Assessment of the proportional hazards assumption is an important part of any Cox regression analysis. Now that we have examined the basic general characteristics of the patients, we can begin the next steps in the analysis.

### Logistic Regression Analysis

A common approach is to fit all univariate models (one covariate at a time, as we did with aline_ but separately for each covariate and without aline_fg) and perform a hypothesis test on each model. You could just cut and paste mva.full.glmcommand and remove+ cad_g, but the simpler, less error-prone way is to use update.

### Conclusion and Summary

An estimate of the expected change in outcome per one unit increase in a covariate, holding all other covariates constant. An estimate of the fold change in the probability of an outcome per unit increase in a covariate, holding all other covariates constant.

Introduction

## Part 1 — Theoretical Concepts .1 Bias and Variance

### Common Evaluation Tools

However, we will briefly mention the two most common techniques: the R2 value, used for regressions, and the receiver operating characteristic (ROC) curve, used for a binary classiﬁer (dichotomous score). High R2 values mean that a large proportion of the variance is explained by the regression model.

### Sensitivity Analysis

R2 ranges from 0 to 1, where values close to 0 reflect situations in which the model does not significantly capture the variation in the outcome of interest, and values close to 1 indicate that the model captures nearly all of the variation in the outcome of interest. interested.

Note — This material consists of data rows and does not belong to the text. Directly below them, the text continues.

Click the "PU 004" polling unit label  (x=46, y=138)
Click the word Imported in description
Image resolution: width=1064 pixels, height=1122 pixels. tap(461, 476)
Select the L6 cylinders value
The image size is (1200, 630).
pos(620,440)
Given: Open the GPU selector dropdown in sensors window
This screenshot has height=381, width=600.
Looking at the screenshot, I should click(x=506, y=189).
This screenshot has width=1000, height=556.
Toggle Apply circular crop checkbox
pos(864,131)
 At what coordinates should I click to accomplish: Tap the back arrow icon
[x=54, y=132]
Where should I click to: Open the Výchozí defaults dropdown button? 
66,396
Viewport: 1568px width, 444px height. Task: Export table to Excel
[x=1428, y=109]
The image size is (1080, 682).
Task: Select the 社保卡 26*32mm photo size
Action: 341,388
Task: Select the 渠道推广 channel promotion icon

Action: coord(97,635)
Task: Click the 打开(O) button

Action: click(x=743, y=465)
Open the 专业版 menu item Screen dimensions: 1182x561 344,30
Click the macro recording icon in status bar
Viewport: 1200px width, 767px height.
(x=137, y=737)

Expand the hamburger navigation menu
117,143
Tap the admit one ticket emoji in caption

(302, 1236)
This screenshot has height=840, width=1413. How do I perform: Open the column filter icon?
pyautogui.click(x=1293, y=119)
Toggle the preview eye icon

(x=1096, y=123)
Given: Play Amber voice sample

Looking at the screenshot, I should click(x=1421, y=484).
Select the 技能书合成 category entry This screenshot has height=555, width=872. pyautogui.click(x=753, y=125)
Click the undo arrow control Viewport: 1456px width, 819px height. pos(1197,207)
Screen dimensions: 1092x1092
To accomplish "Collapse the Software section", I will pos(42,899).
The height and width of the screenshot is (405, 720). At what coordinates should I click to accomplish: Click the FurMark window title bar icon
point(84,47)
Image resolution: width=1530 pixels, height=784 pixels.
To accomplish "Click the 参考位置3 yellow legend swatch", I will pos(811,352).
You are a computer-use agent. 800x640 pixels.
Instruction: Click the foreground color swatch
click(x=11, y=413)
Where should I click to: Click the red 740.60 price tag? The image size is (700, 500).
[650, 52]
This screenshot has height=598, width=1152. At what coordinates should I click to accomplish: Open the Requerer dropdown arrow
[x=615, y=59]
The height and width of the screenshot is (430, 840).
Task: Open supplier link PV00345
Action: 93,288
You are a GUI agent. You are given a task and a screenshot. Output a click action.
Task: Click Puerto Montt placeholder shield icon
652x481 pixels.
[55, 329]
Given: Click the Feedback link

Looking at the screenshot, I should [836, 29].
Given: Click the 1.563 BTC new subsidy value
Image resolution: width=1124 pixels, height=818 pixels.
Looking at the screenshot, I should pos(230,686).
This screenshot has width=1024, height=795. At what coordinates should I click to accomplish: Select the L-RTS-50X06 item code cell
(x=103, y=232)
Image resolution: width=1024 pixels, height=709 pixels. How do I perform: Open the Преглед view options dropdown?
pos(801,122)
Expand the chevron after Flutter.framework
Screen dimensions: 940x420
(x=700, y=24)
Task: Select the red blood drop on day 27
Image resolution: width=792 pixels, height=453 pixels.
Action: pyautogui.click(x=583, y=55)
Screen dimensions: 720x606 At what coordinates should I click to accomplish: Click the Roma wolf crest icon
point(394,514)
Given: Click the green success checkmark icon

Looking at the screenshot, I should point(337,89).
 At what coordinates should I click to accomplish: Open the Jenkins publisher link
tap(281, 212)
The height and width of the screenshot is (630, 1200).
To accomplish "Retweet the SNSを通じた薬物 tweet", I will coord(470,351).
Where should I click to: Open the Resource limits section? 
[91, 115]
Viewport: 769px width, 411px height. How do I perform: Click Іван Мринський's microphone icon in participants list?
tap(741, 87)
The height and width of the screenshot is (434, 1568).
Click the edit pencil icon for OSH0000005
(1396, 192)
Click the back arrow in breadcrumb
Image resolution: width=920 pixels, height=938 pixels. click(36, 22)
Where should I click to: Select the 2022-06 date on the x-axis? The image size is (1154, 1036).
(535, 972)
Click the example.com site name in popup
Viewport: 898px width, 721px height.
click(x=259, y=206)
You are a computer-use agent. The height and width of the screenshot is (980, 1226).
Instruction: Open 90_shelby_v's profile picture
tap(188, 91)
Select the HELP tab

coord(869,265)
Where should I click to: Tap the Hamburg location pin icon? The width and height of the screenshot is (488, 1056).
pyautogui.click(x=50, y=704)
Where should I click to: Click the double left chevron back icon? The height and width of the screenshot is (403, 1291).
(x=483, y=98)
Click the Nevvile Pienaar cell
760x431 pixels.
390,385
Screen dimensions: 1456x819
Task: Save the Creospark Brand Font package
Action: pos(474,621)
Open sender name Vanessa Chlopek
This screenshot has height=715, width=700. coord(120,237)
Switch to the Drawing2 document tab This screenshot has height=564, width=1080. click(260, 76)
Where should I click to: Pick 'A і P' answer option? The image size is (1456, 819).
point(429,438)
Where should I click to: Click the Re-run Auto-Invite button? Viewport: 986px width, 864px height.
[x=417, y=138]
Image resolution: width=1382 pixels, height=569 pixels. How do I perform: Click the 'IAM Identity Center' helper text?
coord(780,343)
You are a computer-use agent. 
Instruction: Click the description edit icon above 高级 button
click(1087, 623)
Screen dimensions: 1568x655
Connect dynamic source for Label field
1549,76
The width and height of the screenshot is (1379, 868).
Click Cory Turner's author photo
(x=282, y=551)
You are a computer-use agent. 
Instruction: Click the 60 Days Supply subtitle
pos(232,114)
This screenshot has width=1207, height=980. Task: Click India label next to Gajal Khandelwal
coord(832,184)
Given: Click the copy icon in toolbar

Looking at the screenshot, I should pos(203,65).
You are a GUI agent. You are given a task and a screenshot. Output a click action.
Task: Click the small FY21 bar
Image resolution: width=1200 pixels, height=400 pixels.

The principles of sensitivity analysis are: (a) to allow the researcher to quantify the uncertainty in the model, (b) to test the model of interest using a secondary experimental design, and (c) using the results of a secondary experiment. experimental design to calculate the overall sensitivity of the model of interest.

### Validation

External validation is defined as testing the model on a sample of subjects drawn from a different population than the original group. External validation is usually a more robust approach to model testing in that the maximum amount of information is used from the initial data set to derive a model and an entirely independent data set is then used to verify the suitability of the model of interest.

## Case Study: Examples of Validation and Sensitivity Analysis

*Analysis 1: Varying the Inclusion Criteria of Time to Mechanical Ventilation**Analysis 2: Changing the Caliper Level for Propensity Matching**Analysis 3: Hosmer-Lemeshow Test**Implications for a ‘ Failing ’ Model*

Changing the inclusion criteria for subjects included in the model is a common sensitivity analysis. In the favorable situation of a robust model, each sensitivity analysis and validation technique supports the model as an appropriate summary of the data.

## Conclusion

Sekhon JS (2011) Multivariate and propensity score matching software with automated balance sheet optimization: the matching package for R. Robin for R and S+ to analyze and compare ROC curves.